The RIPE Database also holds details of legacy Internet resources. "Legacy" is the term given to those Internet number resources that were distributed before (or outside of) the current system of hierarchical distribution by the Regional Internet Registries (RIRs). Legacy Internet resources were transferred to the RIPE NCC from the IANA's central registry according to the location of their legal organisation contact at the time.

Legacy address space represented in the RIPE Database is structured into an administrative hierarchy. For every legacy hierarchy in the RIPE Database there is one inetnum that sits at the top of the hierarchy. The RIPE NCC considers the holder of this inetnum as the top-level legacy resource holder. All more specifics to this object are considered to have some business or contractual or historical relationship with the top-level legacy resource holder.

It is intended that the RIPE Database must only hold information about IP addresses that the RIPE NCC is administratively responsible for. There may still be some historical data that needs cleaning up.

The full range of 32-bit AS Numbers are represented in the RIPE Database by the as-block objects. All ASNs assigned by the RIPE NCC are represented in the RIPE Database by aut-num objects.

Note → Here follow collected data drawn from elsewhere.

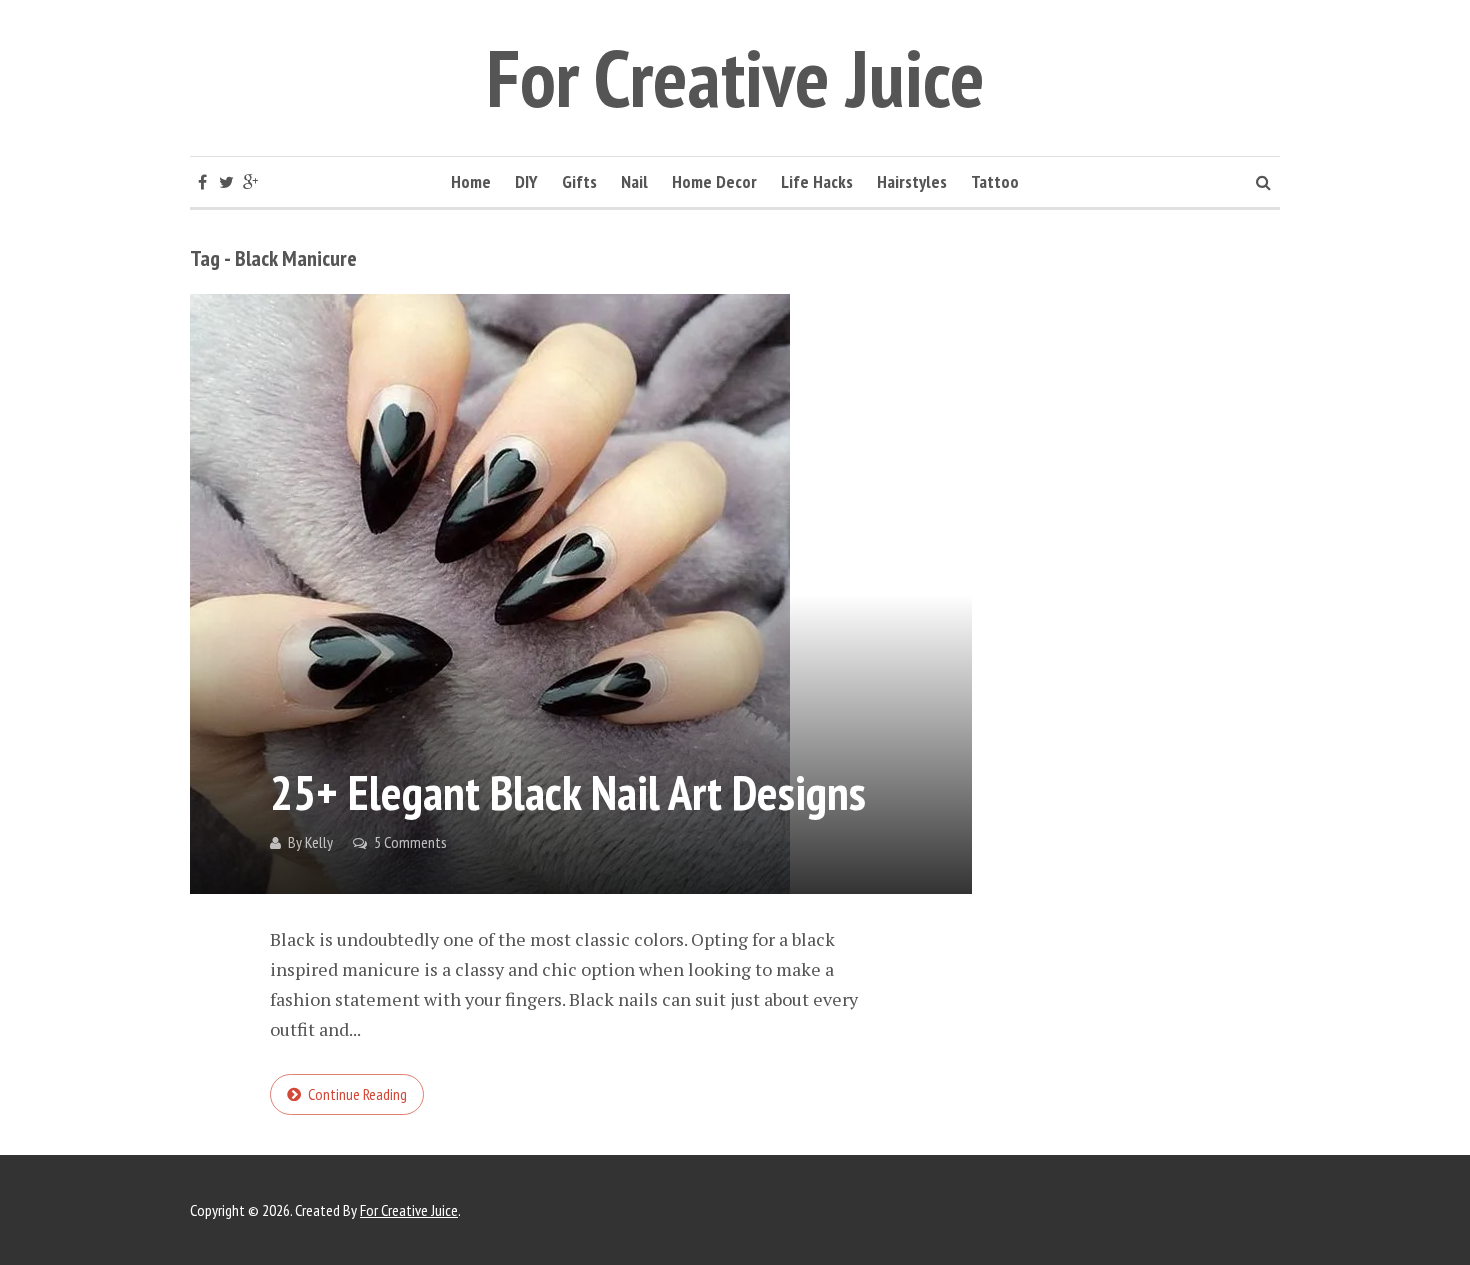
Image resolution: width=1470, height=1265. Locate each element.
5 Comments (410, 842)
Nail (634, 181)
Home (471, 181)
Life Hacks (817, 181)
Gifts (579, 181)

It should be noted that the RIPE Database is part of the global Internet Routing Registry. It may contain route(6) objects relating to any address space. This does not indicate any authoritative or administrative control over these Internet resources by the RIPE NCC.

There is a link between the number registry and the routing registry in order to authorise the creation of these route(6) objects. As a result, the originating ASN must be represented in the RIPE Database. Because of this requirement, many aut-num objects have been created in the RIPE Database that are copies of ASNs that the RIPE NCC is not administratively responsible for. This can sometimes cause confusion when the copied aut-num object in the RIPE Database reflects different contact details or routing policy to the object held in the database of the authoritative RIR.